Lucian Freud: Court Rules Against Son’s Request To Reveal Secret Beneficiaries List

A court has ruled that Lucian Freud’s will is to remain secret despite a challenge by his son Paul McAdam Freud. McAdam Freud one of 14 of Freud’s offspring was told by the trustees of Freud’s £96 million estate that he was not on his father’s secret list of beneficiaries.

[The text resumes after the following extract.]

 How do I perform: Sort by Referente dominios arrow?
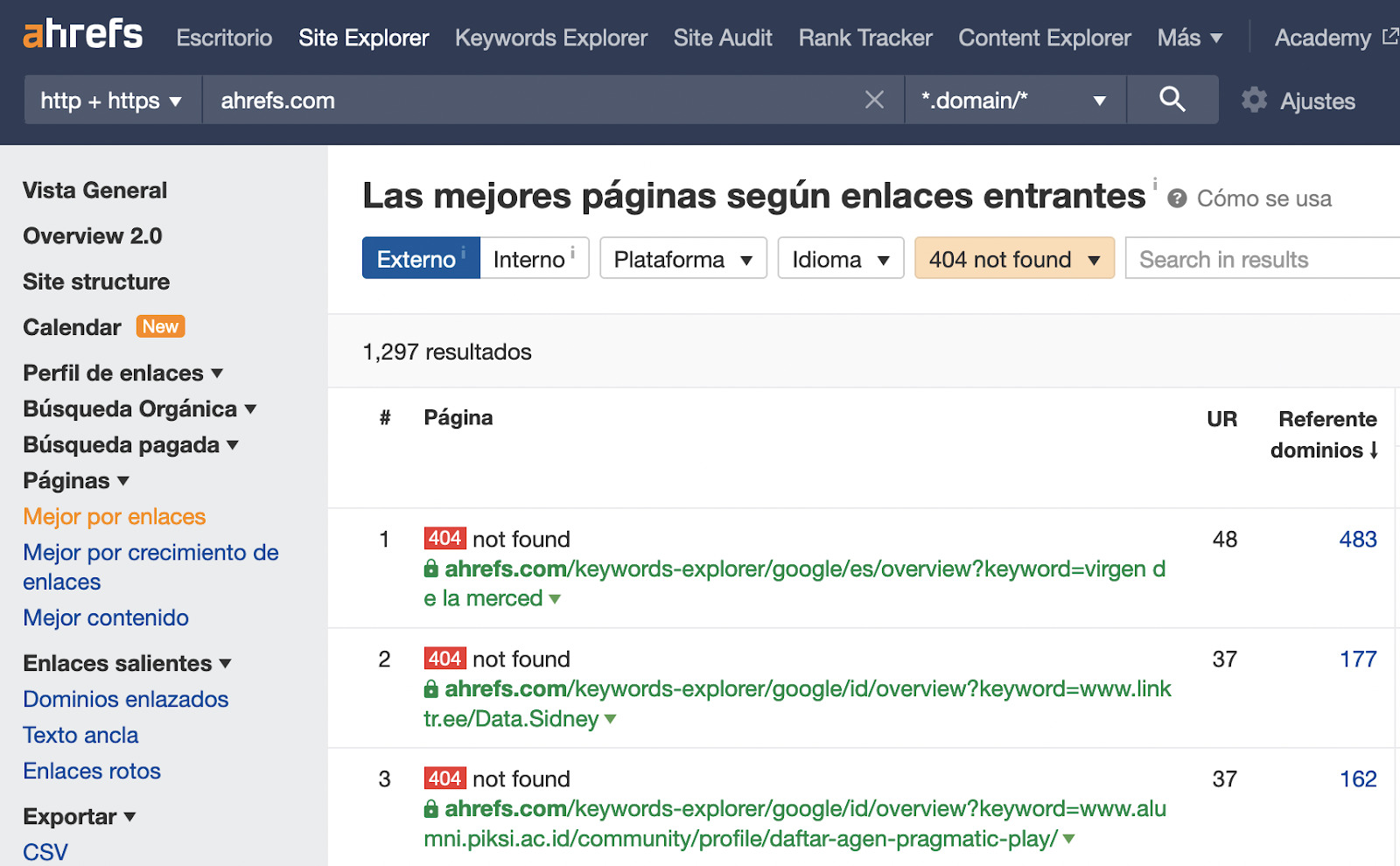point(1374,450)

Lucian Freud left his estate to his daughter Rose Pearce and his former lawyer Diana Rawstron. The pair later revealed that they had been charged with distributing the trust to a confidential list of beneficiaries. Of the £96 million, £2.5 million was given to his long term assistant David Dawson who featured in Freud’s last unfinished piece entitled “Portrait of the Hound”. In addition Mr. Dawson also received Freud’s Notting Hill Gate house where many of his paintings were staged, and a majority of his work completed.

Freud’s body of work follows a perceptive exploration of daily life. His paintings demonstrate that significant art can come from the acute observation of ordinary events, but in a very different way, a similar atmosphere of unease is created. He makes us aware of our sexuality, our fatness or thinness, our mortality – our nakedness.”I paint people,” Freud has said, “not because of what they are like, not exactly in spite of what they are like, but how they happen to be.” Freud painted many of his fellow artists, including Frank Auerbach and Francis Bacon.

Last week  a collection of paintings and drawings by Frank Auerbach belonging to Lucian Freud was bequeathed tot the nation in Lieu of taxes under the AIL scheme. It is now looking for a permanent home in public museums and galleries across the UK.